On each of these fronts, there are, of course, competing considerations. A more comprehensive net assessment would require drilling down at length in each area of competition. On the current path, we expect that, for the next decade, the United States will maintain its lead in enterprise software (e.g. business tools like automatic billing), advanced semiconductors and quantum computing. Nonetheless, assessing the rivalry in the decade ahead, we believe that the United States and China must be recognized as peer competitors. U.S. advantages include its position as first mover (that has allowed Facebook and Google to lead not just in American domestic markets but worldwide); the current cadre of superstars pushing the frontier of research; the ability and determination of Silicon Valley to recruit the 0.0001 percent most capable individuals from 7.7 billion people around the globe; and an ecosystem that actively encourages disruptive invention and innovation.
At the same time, American AI faces serious headwinds, including a culture that values privacy over security, distrusts authority and is suspicious of government; it companies wary of working with the U.S. Defense Department and intelligence agencies; dysfunctional public policies inhibiting recruitment and immigration; laws that make it difficult to compile big data sets; and the prospect of further regulations and antitrust action against the companies that are now America’s national champions—and are driving American advances in this arena.
In the longer-term competition, China’s advantages begin with its population of 1.4 billion that creates an unparalleled pool of data and talent, the largest domestic market in the world, and information collected by companies and government in a culture that values security over privacy.

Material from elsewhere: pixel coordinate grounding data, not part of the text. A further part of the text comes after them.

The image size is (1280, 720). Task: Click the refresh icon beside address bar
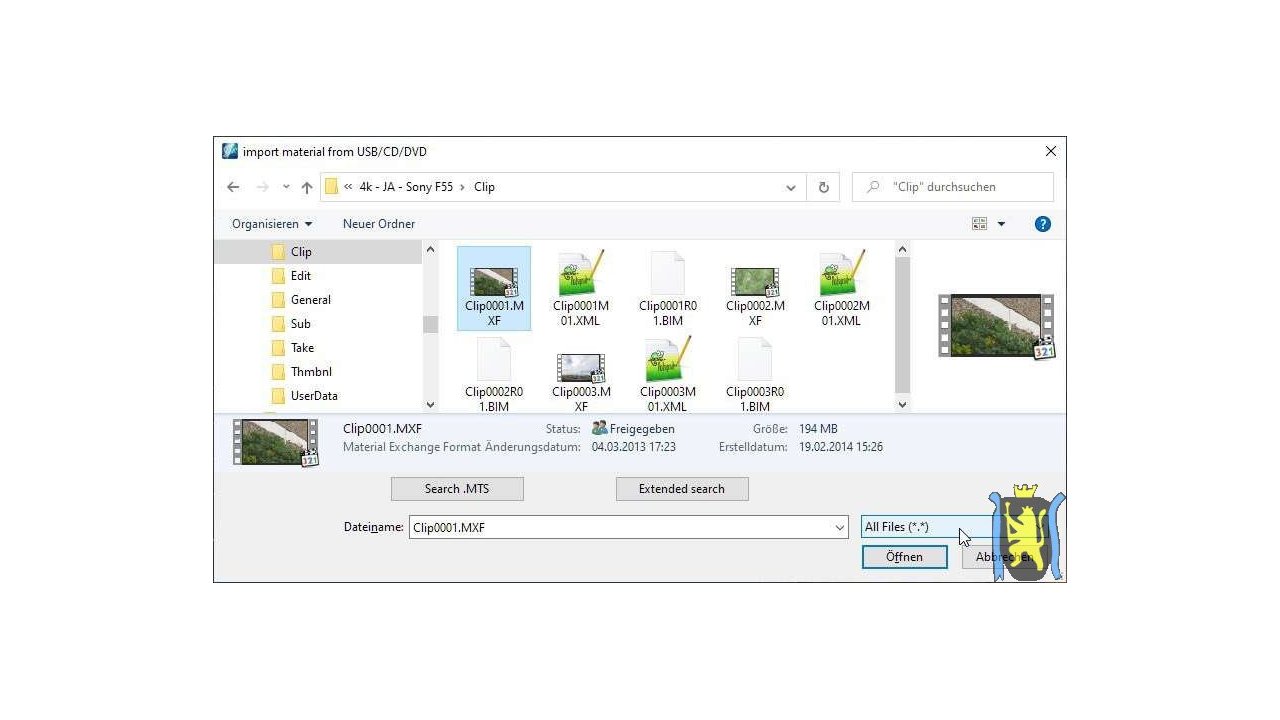[823, 187]
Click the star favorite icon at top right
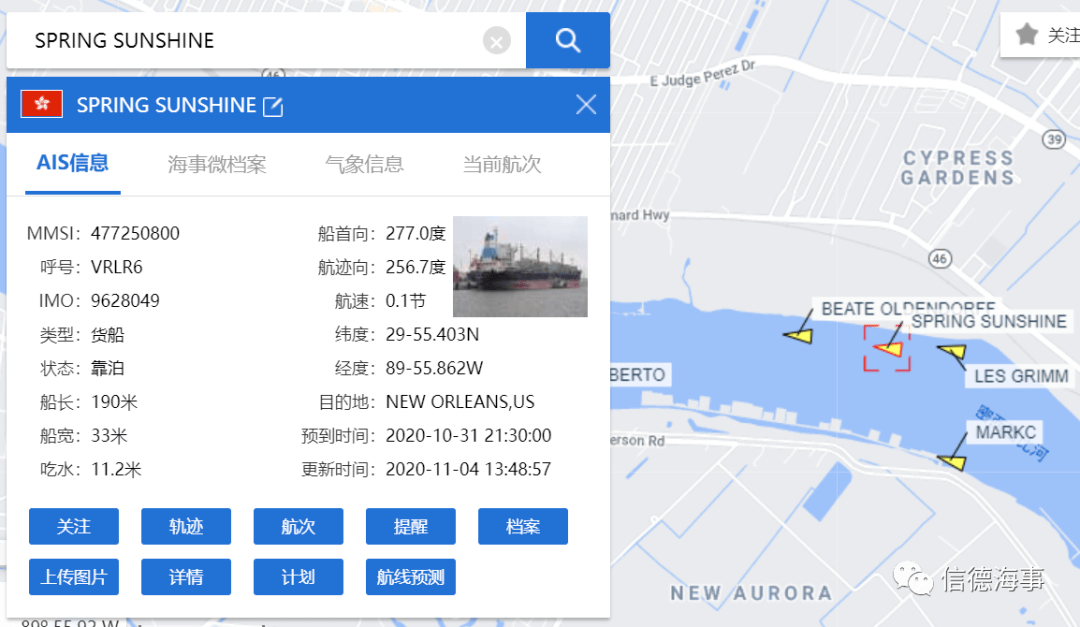This screenshot has height=627, width=1080. tap(1026, 34)
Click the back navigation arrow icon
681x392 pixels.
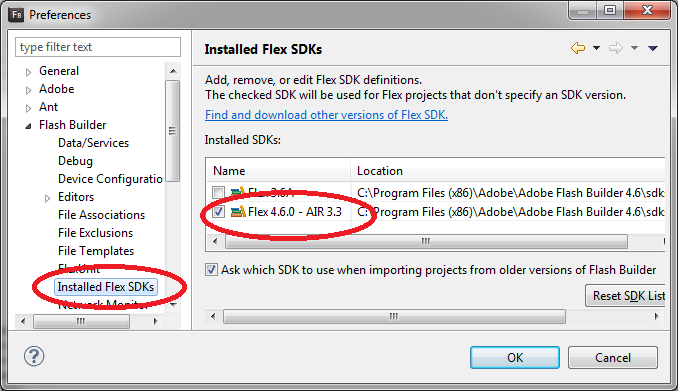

Its commitment to education creates an army of less expensive labor willing and able to spend substantial amounts of time cleaning data sets. Its universities are graduating computer scientists in multiples of their American counterparts, all of them eager to develop algorithms to solve social problems. Because a primary asset in applying AI is the quantity of quality data, China has emerged as the Saudi Arabia of the twenty-first century’s most valuable commodity. The total data created, captured and copied in China is already far greater than in the United States. In addition, the country has hungry entrepreneurs like Alibaba’s Jack Ma and Tencent’s Pony Ma; a government that is leading a whole-of-nation campaign to become the world’s leader in AI; and a national sense that China’s time has come.